- Directions for this task: Some lines in the entries contain the word "will". Copy all of them.
Input records Start Marker
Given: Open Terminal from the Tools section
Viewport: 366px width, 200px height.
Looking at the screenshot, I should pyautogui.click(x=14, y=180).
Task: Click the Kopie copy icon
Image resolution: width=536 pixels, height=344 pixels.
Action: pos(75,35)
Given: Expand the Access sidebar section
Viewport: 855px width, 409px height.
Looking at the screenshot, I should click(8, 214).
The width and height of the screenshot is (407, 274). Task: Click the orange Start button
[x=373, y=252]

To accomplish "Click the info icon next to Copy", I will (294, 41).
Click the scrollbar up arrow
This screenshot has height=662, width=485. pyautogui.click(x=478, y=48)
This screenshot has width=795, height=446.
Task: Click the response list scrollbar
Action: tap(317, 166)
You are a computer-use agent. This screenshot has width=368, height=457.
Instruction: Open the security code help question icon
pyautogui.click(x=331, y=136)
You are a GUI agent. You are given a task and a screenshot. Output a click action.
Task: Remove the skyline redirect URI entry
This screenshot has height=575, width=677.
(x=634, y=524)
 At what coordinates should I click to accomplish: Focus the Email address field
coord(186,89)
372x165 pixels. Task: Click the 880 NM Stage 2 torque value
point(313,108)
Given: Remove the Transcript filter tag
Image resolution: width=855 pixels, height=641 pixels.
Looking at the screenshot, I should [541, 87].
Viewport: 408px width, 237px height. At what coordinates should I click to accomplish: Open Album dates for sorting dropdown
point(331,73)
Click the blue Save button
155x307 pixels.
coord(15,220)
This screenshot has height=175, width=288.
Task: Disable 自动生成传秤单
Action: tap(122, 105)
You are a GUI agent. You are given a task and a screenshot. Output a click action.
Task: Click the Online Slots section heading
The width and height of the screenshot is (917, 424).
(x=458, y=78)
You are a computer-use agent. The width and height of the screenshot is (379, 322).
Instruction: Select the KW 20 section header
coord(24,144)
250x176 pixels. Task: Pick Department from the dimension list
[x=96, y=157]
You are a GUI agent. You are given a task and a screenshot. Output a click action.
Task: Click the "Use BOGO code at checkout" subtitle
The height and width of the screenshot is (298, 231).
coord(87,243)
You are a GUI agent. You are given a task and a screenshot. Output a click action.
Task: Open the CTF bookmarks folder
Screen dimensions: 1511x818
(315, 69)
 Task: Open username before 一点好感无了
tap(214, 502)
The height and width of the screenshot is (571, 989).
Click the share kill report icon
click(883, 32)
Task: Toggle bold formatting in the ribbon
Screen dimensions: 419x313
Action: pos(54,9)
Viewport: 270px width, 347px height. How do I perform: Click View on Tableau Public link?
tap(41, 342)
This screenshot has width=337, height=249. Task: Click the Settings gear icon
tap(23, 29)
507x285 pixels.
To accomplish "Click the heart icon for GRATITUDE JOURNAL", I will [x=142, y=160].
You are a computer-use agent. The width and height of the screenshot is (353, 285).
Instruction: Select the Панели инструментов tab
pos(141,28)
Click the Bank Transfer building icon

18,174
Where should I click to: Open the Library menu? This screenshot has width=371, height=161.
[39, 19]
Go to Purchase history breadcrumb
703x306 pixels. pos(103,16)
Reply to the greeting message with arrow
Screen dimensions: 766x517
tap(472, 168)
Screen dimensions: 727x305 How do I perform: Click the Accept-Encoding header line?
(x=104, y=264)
Input records End Marker
- Exercise answer:
To accomplish "Click the info icon next to Copy", I will (294, 41).
To accomplish "Click the heart icon for GRATITUDE JOURNAL", I will [x=142, y=160].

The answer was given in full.